The letter adds to a chorus of voices—including prosecutors and law enforcement officials—advocating for Biden to use his clemency powers to issue such commutations before he departs office.
The calls for Biden to issue pardons and commutations have only grown since the president issued a pardon for his son, clearing Hunter Biden of wrongdoing in any federal crimes he committed or may have committed in the last 11 years.
The joint letter to Biden was backed by over 130 organizations, including the ACLU, Brennan Center for Justice, and The Sentencing Project, commends his administration's "actions to repudiate capital punishment, including imposing a moratorium on executions for those sentenced to death, and for publicly calling for an end to the use of the death penalty during your 2020 campaign. In the face of a second Trump administration, more is necessary."
"President Trump executed more people than the previous ten administrations combined. Of those he executed, over half were people of color: six Black men and one Native American. The only irreversible action you can take to prevent President-elect Trump from renewing his execution spree, as he has vowed to do, is commuting the death sentences of those on federal death row now," the letter states.
The letter cites additional reasons that Biden ought to commute the sentences, including that the death penalty "has been rooted in slavery, lynchings, and white vigilantism."
A separate letter to Biden—sent in November by group of attorneys general, law enforcement officials, and others—argues that "condemning people to death by the state does not advance public safety. The death penalty fails as an effective deterrent and does not reduce crime. As an outdated, error-riddled, and racially-biased practice, its continued use—and the potential for its abuse—erodes public trust in the criminal legal system and undermines the legitimacy of the entire criminal legal system."
Matt Bruenig, president of the People's Policy Project think tank, directly tied Biden's inaction on this issue to the pardon he issued for his son in a blog post last week, writing that "if Biden does not act, there is little doubt that Trump will aggressively schedule executions in his next term. Their blood will primarily be on Trump's hands, but, if Biden does not act to prevent it, his hands will be bloody too."
The call for commutations for death row prisoners aligns with a wider push for the President to use his clemency powers before he leaves office.
Rep. Ayanna Pressley (D-Mass.), who has been particularly vocal on this issue, said Sunday on social media that President Biden "must use his clemency power to change lives for the better. And we have some ideas on who he can target: Folks in custody with unjustified sentencing disparities, the elderly and chronically ill, people on death row, women punished for crimes of their abusers, and more."

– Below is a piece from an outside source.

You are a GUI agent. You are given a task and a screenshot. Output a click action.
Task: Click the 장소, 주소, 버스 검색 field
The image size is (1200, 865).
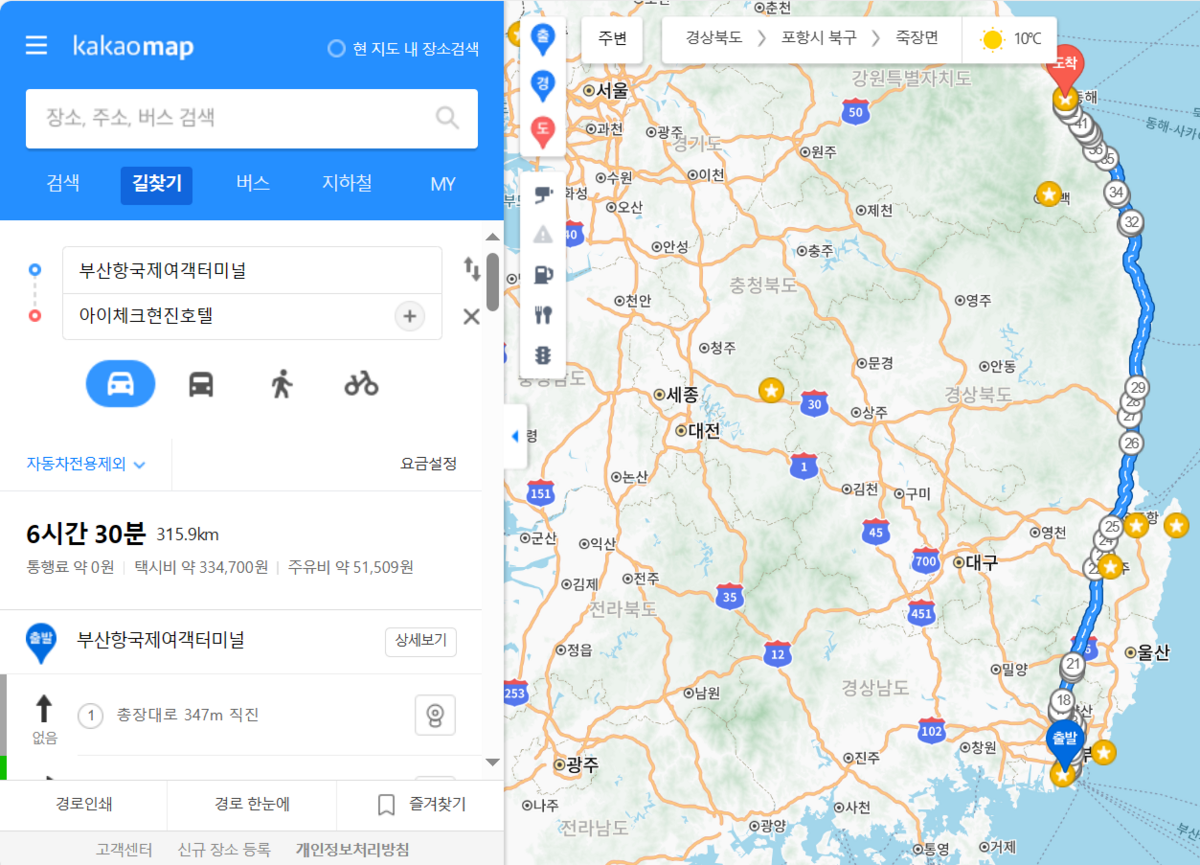pos(230,118)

Pressley was one of over 60 members of Congress who sent a letter to Biden last month, encouraging Biden to intervene to help these groups.
Several lawmakers have specific pardons or commutations in mind, according to Axios. For example, Rep. Thomas Massie (R-Ky.) has urged Biden to pardon Julian Assange of WikiLeaks, and Rep. Alexandria Ocasio-Cortez (D-N.Y.) has called for a pardon of Indigenous activist Leonard Peltier, per Axios.
So far, Biden has granted far fewer clemency petitions (161 total) than former President Barrack Obama, according to the Department of Justice's Office of the Pardon Attorney, and a few dozen less than President-elect Trump did during his entire first presidency. However, in 2022, Biden did grant full and unconditional pardons to all U.S. citizens convicted of simple federal marijuana possession—a move that was cheered by advocates.
According to The New York Times, White House press secretary Karine Jean-Pierre said last week that Biden was expected to make more clemency announcements "at the end of his term."